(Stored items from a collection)

-- START --

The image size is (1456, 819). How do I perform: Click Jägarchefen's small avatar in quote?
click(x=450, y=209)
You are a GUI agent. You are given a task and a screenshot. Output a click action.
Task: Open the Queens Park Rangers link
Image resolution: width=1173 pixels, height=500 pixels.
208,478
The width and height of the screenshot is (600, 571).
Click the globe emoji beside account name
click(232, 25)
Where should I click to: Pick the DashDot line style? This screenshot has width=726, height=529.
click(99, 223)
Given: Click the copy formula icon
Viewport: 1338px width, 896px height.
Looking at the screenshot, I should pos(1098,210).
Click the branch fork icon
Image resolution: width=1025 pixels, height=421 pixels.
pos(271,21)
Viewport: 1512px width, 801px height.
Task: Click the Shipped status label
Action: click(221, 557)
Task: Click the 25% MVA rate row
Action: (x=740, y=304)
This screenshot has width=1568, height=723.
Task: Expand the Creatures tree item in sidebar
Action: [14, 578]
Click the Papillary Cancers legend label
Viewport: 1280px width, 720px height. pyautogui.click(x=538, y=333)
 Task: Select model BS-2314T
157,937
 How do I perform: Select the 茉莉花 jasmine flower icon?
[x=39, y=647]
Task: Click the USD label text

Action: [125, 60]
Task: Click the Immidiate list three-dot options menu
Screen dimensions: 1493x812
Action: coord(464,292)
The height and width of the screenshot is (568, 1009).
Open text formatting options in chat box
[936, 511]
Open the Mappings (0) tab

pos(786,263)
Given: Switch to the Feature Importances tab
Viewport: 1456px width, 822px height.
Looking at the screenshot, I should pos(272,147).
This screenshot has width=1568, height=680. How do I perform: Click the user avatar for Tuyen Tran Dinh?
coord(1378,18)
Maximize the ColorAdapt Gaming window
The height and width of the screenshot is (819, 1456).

-- END --

_Task requirements_. Render all of the records above as a Markdown table with two columns, Row and Line, numbering each line in Row and skipping any blank lines.

_Solution for this task_.
| Row | Line |
|---|---|
| 1 | The image size is (1456, 819). How do I perform: Click Jägarchefen's small avatar in quote? |
| 2 | click(x=450, y=209) |
| 3 | You are a GUI agent. You are given a task and a screenshot. Output a click action. |
| 4 | Task: Open the Queens Park Rangers link |
| 5 | Image resolution: width=1173 pixels, height=500 pixels. |
| 6 | 208,478 |
| 7 | The width and height of the screenshot is (600, 571). |
| 8 | Click the globe emoji beside account name |
| 9 | click(232, 25) |
| 10 | Where should I click to: Pick the DashDot line style? This screenshot has width=726, height=529. |
| 11 | click(99, 223) |
| 12 | Given: Click the copy formula icon |
| 13 | Viewport: 1338px width, 896px height. |
| 14 | Looking at the screenshot, I should pos(1098,210). |
| 15 | Click the branch fork icon |
| 16 | Image resolution: width=1025 pixels, height=421 pixels. |
| 17 | pos(271,21) |
| 18 | Viewport: 1512px width, 801px height. |
| 19 | Task: Click the Shipped status label |
| 20 | Action: click(221, 557) |
| 21 | Task: Click the 25% MVA rate row |
| 22 | Action: (x=740, y=304) |
| 23 | This screenshot has width=1568, height=723. |
| 24 | Task: Expand the Creatures tree item in sidebar |
| 25 | Action: [14, 578] |
| 26 | Click the Papillary Cancers legend label |
| 27 | Viewport: 1280px width, 720px height. pyautogui.click(x=538, y=333) |
| 28 |  Task: Select model BS-2314T |
| 29 | 157,937 |
| 30 |  How do I perform: Select the 茉莉花 jasmine flower icon? |
| 31 | [x=39, y=647] |
| 32 | Task: Click the USD label text |
| 33 | Action: [125, 60] |
| 34 | Task: Click the Immidiate list three-dot options menu |
| 35 | Screen dimensions: 1493x812 |
| 36 | Action: coord(464,292) |
| 37 | The height and width of the screenshot is (568, 1009). |
| 38 | Open text formatting options in chat box |
| 39 | [936, 511] |
| 40 | Open the Mappings (0) tab |
| 41 | pos(786,263) |
| 42 | Given: Switch to the Feature Importances tab |
| 43 | Viewport: 1456px width, 822px height. |
| 44 | Looking at the screenshot, I should pos(272,147). |
| 45 | This screenshot has width=1568, height=680. How do I perform: Click the user avatar for Tuyen Tran Dinh? |
| 46 | coord(1378,18) |
| 47 | Maximize the ColorAdapt Gaming window |
| 48 | The height and width of the screenshot is (819, 1456). |